**SEITENTEXT:**
Fazit: würde sie wieder nehmen


----------



## akami (18. Januar 2011)

Das "Square" ist schon ein Traum und die angebotene Runde würde ich gerne drehen. Darfst dann selbstredend auch mal auf das V.SX, wenn du denn magst. Ich sitze wie auf heißen Kohlen und warte und warte und warte....


Das klingt doch gut. Ich höre mir lieber die Meinung der Rider an als die der Testzeitschriften. die hängen sich gerne mal an unwichtigen Details auf.


----------



## litefreak (19. Januar 2011)

Auf dein Angebot komme ich auch gerne zurück 
(Dein Rad ist aber noch nicht da, richtig?)

Ich habe die Formula 2009er. Bei der Formula 2010, wo nur der Geberkolben und der Griff eine Neuerung erfahren hat, hat sich der leer Weg deutlich verringert.
Ein Kollege hat das Nerve Am 2010, wo diese verbaut ist, daher hatte ich einen direkten Vergleich.

**QUELLENAUSZUG:**
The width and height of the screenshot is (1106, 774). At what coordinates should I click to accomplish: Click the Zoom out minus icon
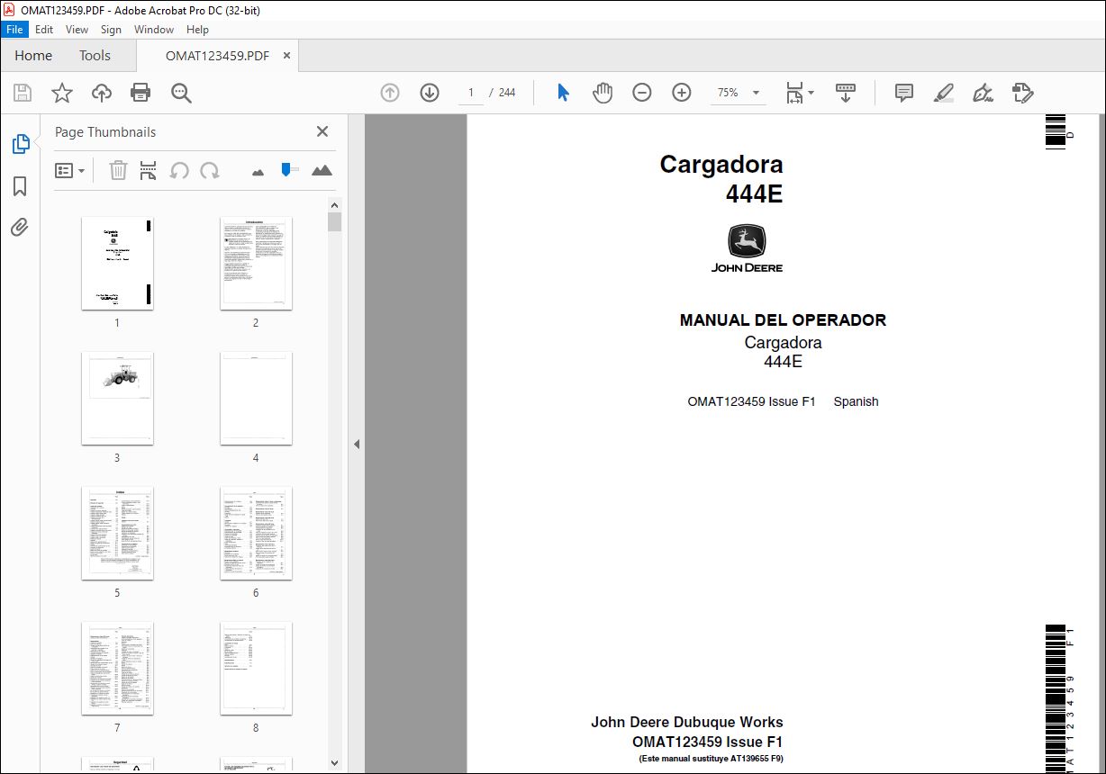pos(642,93)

**AUFGABENSTELLUNG:**
Beantworten Sie anhand des Seitentextes die folgenden Fragen:
(a) Wessen Meinung wird laut dem Beitrag vom 18. Januar 2011 derjenigen der Testzeitschriften vorgezogen?
(b) Welches Modelljahr der Formula besitzt litefreak?
(c) Welche beiden Teile haben bei der Formula 2010 eine Neuerung erfahren?
Stützen Sie sich ausschließlich auf den Seitentext.

**ERWARTETE ANTWORT:**
(a) Die Meinung der Rider.
(b) Das Modelljahr 2009.
(c) Der Geberkolben und der Griff.